Нил Саймон - Один день из жизни жены Эйвери Мэнна
Дэйн: Если быть откровенной, каким он был другом?
Уинни: Очень хорошим другом, но не в том смысле, о котором вы спрашиваете.
Дэйн: У меня не было даже намека на это.
Уинни: Хорошо. Наверно, будет достаточно сказать, что мы были очень близки.
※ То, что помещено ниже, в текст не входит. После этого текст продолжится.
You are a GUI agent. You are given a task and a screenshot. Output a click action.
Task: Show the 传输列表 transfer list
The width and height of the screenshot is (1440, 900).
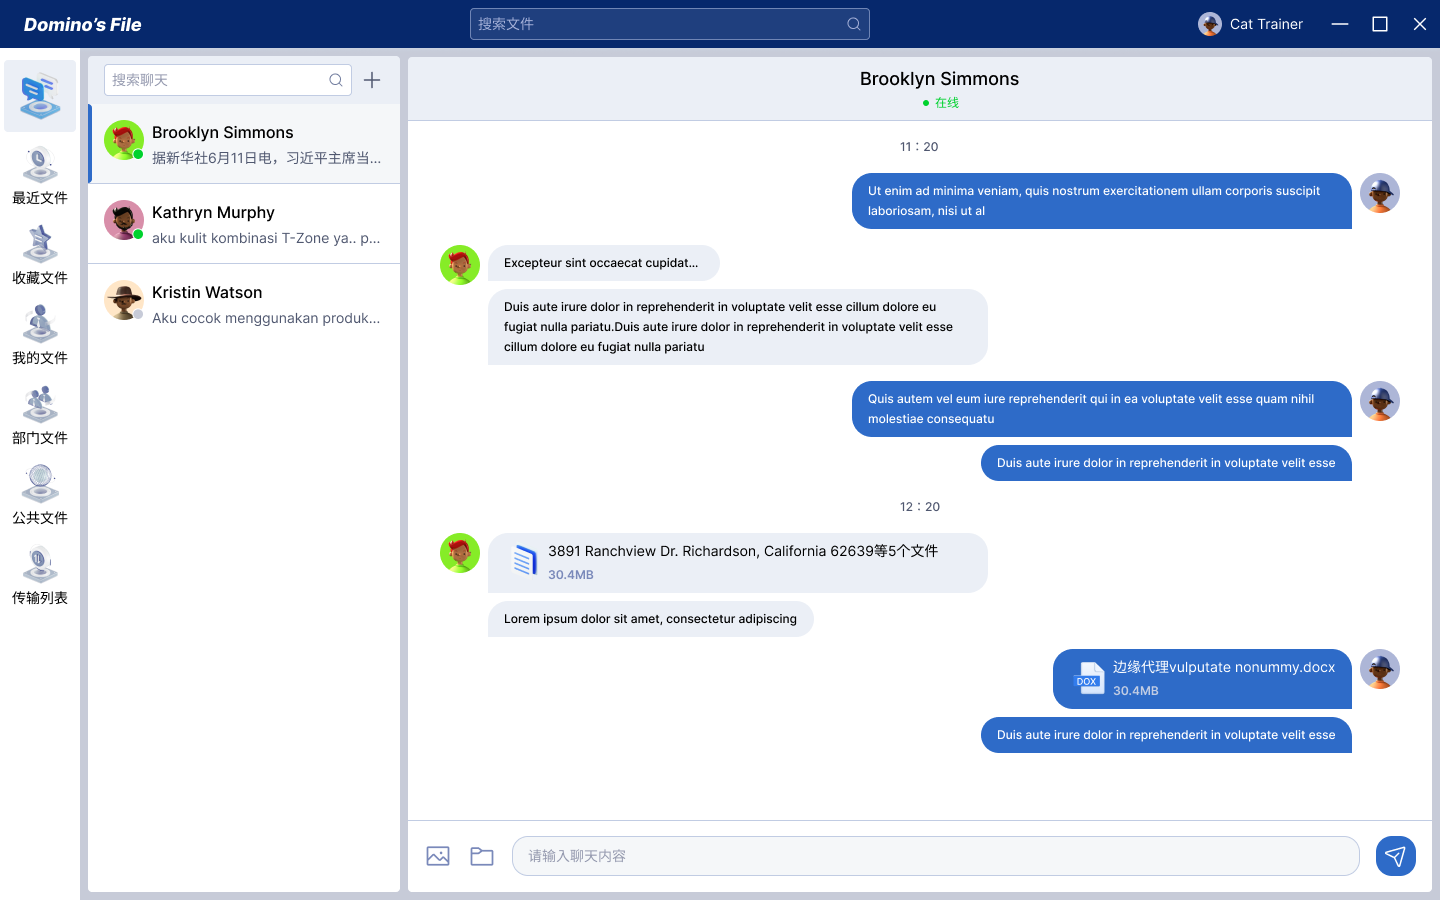pos(40,576)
Эйнджел: Но, наверно, не слишком близки?
Уинни: Естественно, нет. К тому же, Эйвери был женатым мужчиной, женатым на женщине, с которой меня связывала дружба на протяжении многих лет.
Мэрилин: Но не слишком хорошая.
Уинни: Нет. Но это была не моя вина, а твоя.
Мэрилин: Это была его вина. Это он стал между нами.
Уинни: Так оно и было.
Мэрилин: Ты встала между мной и Эйвери. А Эйвери встал между мной и тобой.
Дэйн: Передай мне бутылку.
Кейт: И так… ты давала Эйвери деньги, а он тебе копии? Что, это было так легко?
Уинни: С этим, как раз, было достаточно просто. Но когда наши отношения становились всё более близкими, я стала делать некоторые открытия.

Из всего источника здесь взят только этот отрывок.